In den letzten Tagen kamen Fragen auf, wie sicher die Ansprüche von Versicherungsnehmern gegen Versicherungsunternehmen in Liechtenstein und in Luxemburg sind. Für den eiligen Leser vorweg die pauschale Zusammenfassung: Die Ansprüche auf Leistungen gegenüber Versicherungsunternehmen in Liechtenstein und Luxemburg sind besser gesichert als in Deutschland. Dies ergibt sich aus den Regelungen im jeweiligen Versicherungsaufsichtsgesetz und in Liechtenstein ergänzend durch die Regelungen der Konkursordnung. In beiden Ländern sind die Vermögenswerte der Versicherungskunden in ihren Verträgen jeweils Sondervermögen.
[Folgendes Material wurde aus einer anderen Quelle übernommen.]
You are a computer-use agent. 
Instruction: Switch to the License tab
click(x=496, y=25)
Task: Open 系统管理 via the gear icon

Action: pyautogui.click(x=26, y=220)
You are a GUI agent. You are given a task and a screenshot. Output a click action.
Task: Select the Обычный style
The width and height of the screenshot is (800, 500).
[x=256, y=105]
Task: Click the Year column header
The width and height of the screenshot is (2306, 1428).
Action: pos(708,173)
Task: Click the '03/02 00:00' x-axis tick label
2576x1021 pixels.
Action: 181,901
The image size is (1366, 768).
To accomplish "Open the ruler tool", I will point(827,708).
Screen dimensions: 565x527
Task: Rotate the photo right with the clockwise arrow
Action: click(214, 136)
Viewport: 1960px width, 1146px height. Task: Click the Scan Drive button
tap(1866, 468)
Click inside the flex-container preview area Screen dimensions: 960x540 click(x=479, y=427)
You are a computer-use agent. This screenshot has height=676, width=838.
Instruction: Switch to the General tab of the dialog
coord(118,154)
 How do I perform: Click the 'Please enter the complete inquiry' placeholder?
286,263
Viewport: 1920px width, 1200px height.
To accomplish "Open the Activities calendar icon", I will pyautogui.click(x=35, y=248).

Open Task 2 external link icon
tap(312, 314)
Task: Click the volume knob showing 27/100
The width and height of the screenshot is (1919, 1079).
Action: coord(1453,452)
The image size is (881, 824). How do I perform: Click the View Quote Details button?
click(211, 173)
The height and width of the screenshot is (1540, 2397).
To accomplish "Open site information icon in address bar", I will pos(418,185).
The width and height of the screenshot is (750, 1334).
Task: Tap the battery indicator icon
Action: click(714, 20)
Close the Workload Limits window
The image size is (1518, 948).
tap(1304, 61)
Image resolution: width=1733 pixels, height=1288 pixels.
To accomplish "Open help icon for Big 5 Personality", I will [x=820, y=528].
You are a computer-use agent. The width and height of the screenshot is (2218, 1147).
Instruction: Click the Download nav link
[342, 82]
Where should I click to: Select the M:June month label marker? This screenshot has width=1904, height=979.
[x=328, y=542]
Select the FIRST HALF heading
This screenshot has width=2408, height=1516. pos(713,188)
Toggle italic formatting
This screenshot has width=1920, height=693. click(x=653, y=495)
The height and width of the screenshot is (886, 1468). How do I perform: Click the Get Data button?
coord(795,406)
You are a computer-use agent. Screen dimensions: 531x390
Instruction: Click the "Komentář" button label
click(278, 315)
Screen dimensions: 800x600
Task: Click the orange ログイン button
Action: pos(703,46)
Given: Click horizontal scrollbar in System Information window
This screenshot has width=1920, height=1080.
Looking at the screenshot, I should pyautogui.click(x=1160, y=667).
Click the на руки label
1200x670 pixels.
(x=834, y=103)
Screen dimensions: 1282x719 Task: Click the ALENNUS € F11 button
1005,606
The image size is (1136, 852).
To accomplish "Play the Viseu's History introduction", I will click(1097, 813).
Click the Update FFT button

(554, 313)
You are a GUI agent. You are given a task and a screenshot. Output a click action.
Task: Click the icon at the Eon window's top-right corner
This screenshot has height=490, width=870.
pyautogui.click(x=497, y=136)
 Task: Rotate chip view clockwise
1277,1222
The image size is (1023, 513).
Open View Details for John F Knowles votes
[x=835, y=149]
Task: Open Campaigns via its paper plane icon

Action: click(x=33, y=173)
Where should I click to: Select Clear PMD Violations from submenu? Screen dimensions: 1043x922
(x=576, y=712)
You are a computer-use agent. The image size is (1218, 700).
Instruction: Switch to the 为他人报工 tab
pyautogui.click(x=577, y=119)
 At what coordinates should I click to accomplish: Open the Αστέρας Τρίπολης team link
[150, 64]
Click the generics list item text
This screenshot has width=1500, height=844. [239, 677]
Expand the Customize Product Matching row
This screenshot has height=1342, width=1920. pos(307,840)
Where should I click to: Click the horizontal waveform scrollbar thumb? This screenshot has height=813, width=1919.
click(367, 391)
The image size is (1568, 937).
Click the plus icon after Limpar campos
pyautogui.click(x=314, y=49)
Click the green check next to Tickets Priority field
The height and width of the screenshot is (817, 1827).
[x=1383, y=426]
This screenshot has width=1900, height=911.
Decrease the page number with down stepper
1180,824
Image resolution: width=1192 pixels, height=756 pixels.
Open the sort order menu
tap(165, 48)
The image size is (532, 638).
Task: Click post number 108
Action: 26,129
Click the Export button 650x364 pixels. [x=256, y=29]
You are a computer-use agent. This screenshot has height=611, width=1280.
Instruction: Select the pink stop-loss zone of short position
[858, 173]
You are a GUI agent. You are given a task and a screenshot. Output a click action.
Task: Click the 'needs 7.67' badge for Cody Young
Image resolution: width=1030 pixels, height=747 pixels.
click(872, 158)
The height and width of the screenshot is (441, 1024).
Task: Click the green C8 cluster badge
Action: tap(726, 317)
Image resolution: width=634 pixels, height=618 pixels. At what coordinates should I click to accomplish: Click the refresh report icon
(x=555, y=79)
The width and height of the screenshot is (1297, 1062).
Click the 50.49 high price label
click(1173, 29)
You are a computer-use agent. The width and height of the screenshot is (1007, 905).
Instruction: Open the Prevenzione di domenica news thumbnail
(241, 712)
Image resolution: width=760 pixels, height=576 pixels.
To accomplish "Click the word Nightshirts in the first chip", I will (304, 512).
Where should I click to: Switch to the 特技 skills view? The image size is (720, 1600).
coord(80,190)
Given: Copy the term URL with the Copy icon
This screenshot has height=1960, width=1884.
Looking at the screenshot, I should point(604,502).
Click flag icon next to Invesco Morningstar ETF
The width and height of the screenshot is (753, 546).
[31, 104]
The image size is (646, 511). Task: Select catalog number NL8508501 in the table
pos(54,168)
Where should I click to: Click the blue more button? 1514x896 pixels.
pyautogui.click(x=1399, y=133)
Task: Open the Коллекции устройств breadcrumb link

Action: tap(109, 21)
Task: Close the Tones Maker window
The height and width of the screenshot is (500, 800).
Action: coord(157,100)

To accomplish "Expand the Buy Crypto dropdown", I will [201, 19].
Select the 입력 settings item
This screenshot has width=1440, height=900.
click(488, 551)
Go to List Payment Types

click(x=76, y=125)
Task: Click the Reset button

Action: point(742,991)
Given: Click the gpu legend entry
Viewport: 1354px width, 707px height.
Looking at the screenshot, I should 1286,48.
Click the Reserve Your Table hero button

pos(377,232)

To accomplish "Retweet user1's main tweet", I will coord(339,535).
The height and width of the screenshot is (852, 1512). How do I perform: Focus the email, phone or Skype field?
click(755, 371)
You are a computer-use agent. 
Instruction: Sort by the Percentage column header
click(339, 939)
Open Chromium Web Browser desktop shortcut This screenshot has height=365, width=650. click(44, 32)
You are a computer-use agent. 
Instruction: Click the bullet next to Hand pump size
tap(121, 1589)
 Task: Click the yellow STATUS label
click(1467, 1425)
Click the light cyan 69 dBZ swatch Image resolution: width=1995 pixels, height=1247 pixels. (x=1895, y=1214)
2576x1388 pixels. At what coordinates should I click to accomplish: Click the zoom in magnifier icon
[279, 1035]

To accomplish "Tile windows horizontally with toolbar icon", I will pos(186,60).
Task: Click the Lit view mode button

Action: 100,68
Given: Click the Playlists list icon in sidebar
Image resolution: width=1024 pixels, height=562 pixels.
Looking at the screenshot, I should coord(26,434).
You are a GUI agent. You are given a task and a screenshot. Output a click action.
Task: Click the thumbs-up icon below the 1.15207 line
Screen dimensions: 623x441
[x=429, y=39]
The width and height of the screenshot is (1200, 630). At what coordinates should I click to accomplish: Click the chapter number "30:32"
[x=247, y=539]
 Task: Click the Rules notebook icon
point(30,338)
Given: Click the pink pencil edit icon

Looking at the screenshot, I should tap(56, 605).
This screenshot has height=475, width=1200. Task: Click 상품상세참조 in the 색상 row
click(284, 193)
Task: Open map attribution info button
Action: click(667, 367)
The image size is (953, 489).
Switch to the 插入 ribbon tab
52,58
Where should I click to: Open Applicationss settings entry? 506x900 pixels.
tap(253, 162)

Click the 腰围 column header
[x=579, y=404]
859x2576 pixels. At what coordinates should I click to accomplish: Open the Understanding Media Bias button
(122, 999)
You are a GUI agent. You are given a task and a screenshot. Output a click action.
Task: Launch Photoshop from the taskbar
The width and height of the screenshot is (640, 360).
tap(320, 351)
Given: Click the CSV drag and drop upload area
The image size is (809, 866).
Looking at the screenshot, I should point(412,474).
Versicherungsvermögen in Liechtenstein sind Sondervermögen
Sondervermögen sind im Falle einer Insolvenz des Versicherungsunternehmens stets besonders gut geschützt. Sondervermögen sind getrennt von den sonstigen Vermögenswerten des Versicherungsunternehmens zu führen. In Liechtenstein sind sie gemäß Artikel 59a der Konkursordnung vor jeglichem Zugriff von außen gegen das Vermögen der Versicherungsgesellschaft geschützt. Auch in Luxemburg sind die Versicherungsvermögen durch die sogenannte „Drei-Parteien-Regelung“ unter der Aufsicht der CAA (Commissariat aux Assurances = Versicherungsaufsichtsbehörde) wirksam zugunsten des Versicherungskunden geschützt.
Über welche Art von „Sicherheit“ sprechen wir?
Bei der Beurteilung der Frage, wie „sicher“ Versicherungsvermögen für den Kunden sind, sollten wir zunächst einmal betrachten, welche Art von „Sicherheit“ wir damit meinen. Was ist Ihre Vorstellung? Meinen Sie damit Garantien bezüglich der Wertentwicklung, Rendite und Auszahlung? Oder meinen Sie damit die Sicherheit, dass das jeweils aktuelle Versicherungsvermögen auch im Falle einer etwaigen Insolvenz des Versicherungsunternehmens geschützt ist?
Hier müssen wir zunächst einmal darauf achten, wie das Vermögen für den Versicherungsvertrag angelegt wird.
Zu unterscheiden sind konventionelle und fondsgebundene Versicherungen
Es gibt einen bedeutenden Unterschied zwischen zwei verschiedenen Arten der Vermögensanlage, die beide unter dem Oberbegriff „Versicherungen“ geführt werden können.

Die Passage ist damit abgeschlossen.